**Description of the task:**
All that is wanted is the exact lines from the one with "Task: Select the Featured filter chip" through the last line of the entries, with both ends kept and every picture left out.

(Extracted data entries)
########
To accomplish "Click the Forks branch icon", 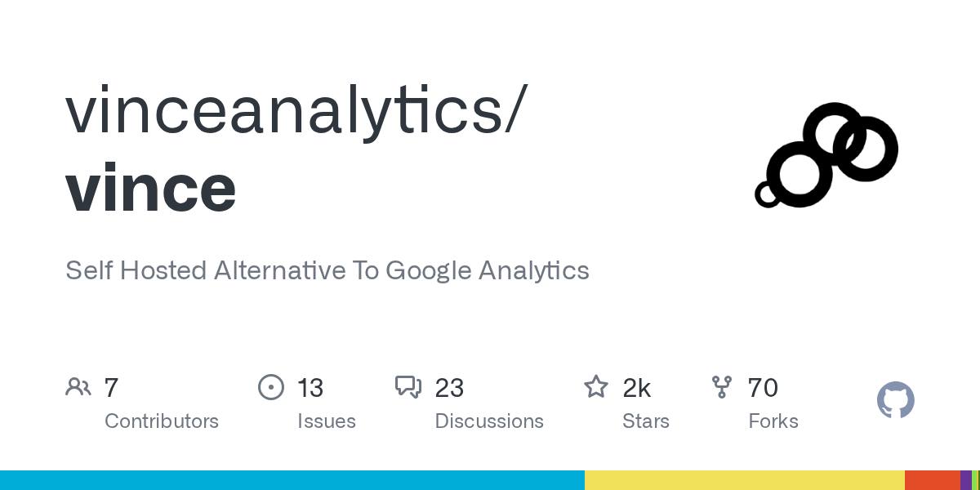I will click(722, 387).
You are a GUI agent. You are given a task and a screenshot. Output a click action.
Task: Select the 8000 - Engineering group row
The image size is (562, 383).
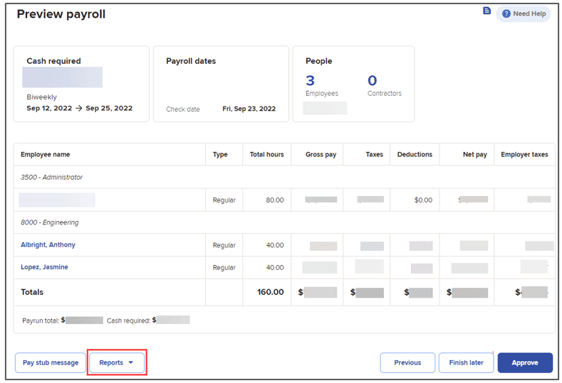click(284, 222)
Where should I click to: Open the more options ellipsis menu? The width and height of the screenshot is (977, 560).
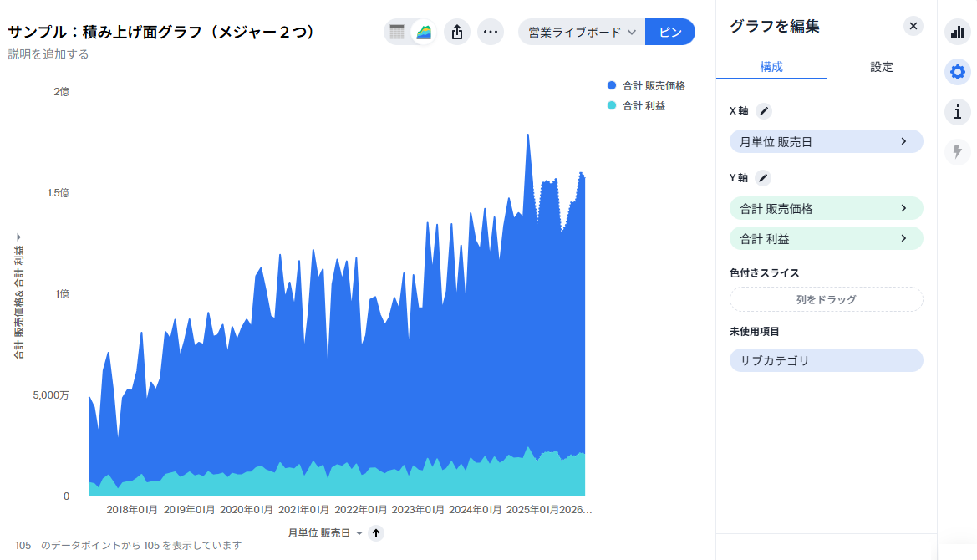pyautogui.click(x=491, y=33)
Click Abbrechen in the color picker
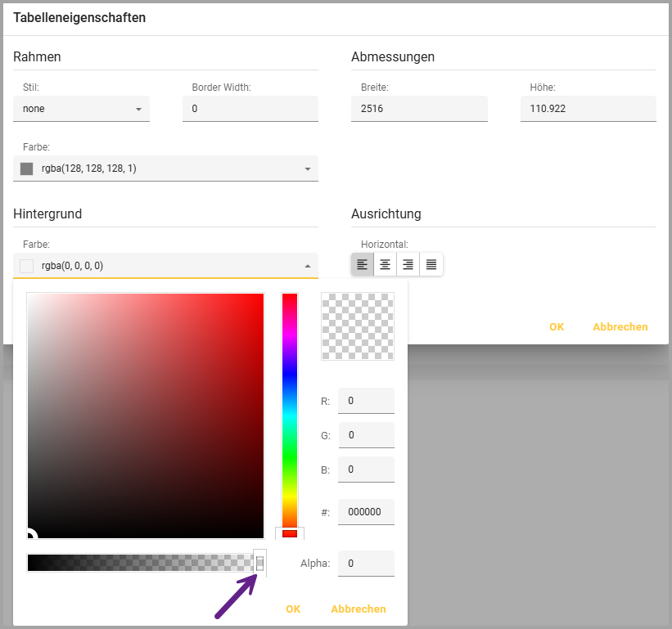 click(358, 609)
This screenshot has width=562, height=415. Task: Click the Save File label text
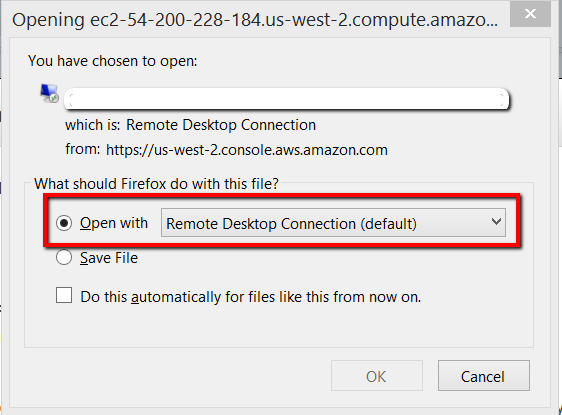tap(109, 258)
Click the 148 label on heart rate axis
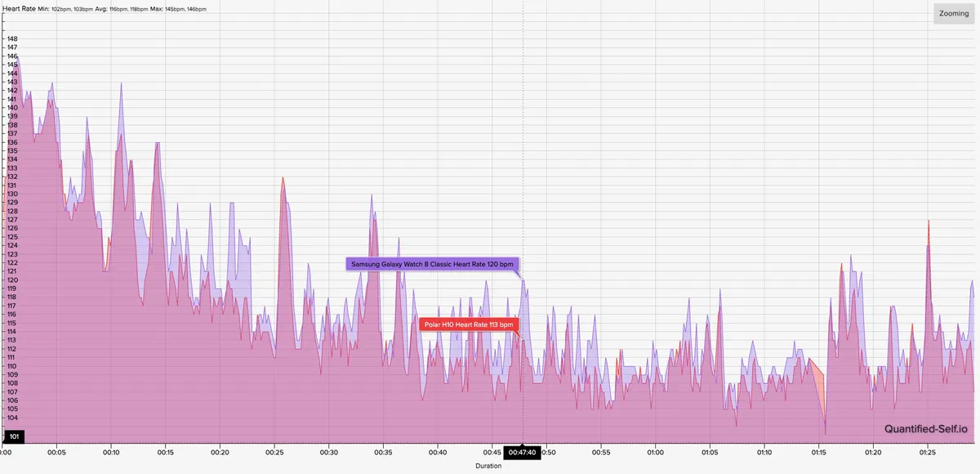The width and height of the screenshot is (980, 474). point(11,38)
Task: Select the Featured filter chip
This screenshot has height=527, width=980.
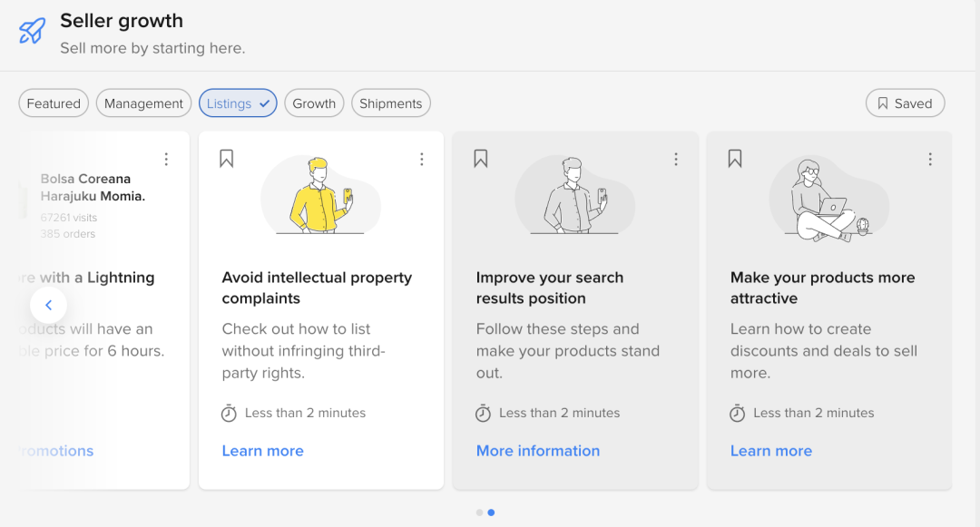Action: click(x=54, y=103)
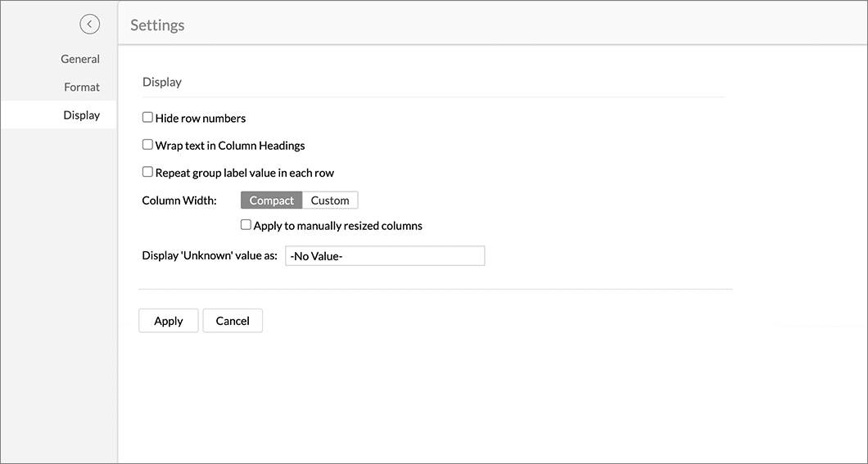The height and width of the screenshot is (464, 868).
Task: Select the Display tab in sidebar
Action: tap(58, 115)
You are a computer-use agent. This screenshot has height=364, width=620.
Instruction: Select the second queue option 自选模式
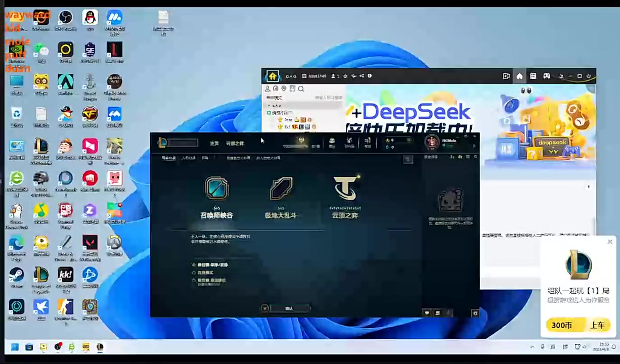pos(194,272)
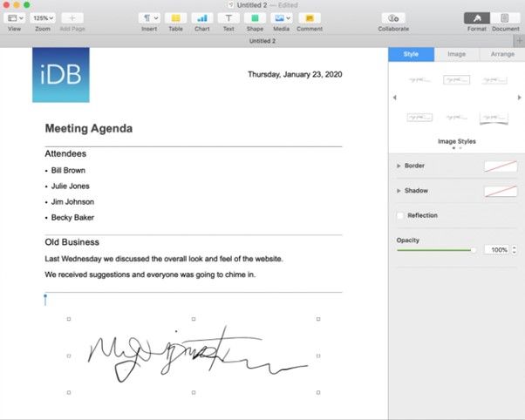The width and height of the screenshot is (525, 420).
Task: Open the Zoom 125% dropdown
Action: click(42, 17)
########
**Solution for this task:**
Task: Select the Featured filter chip
This screenshot has height=527, width=980.
Action: click(x=54, y=103)
The height and width of the screenshot is (464, 868).
Task: Select the Display tab in sidebar
Action: tap(58, 115)
You are a computer-use agent. This screenshot has height=364, width=620.
Instruction: Select the second queue option 自选模式
pos(194,272)
The width and height of the screenshot is (525, 420).
Task: Open the Zoom 125% dropdown
Action: click(42, 17)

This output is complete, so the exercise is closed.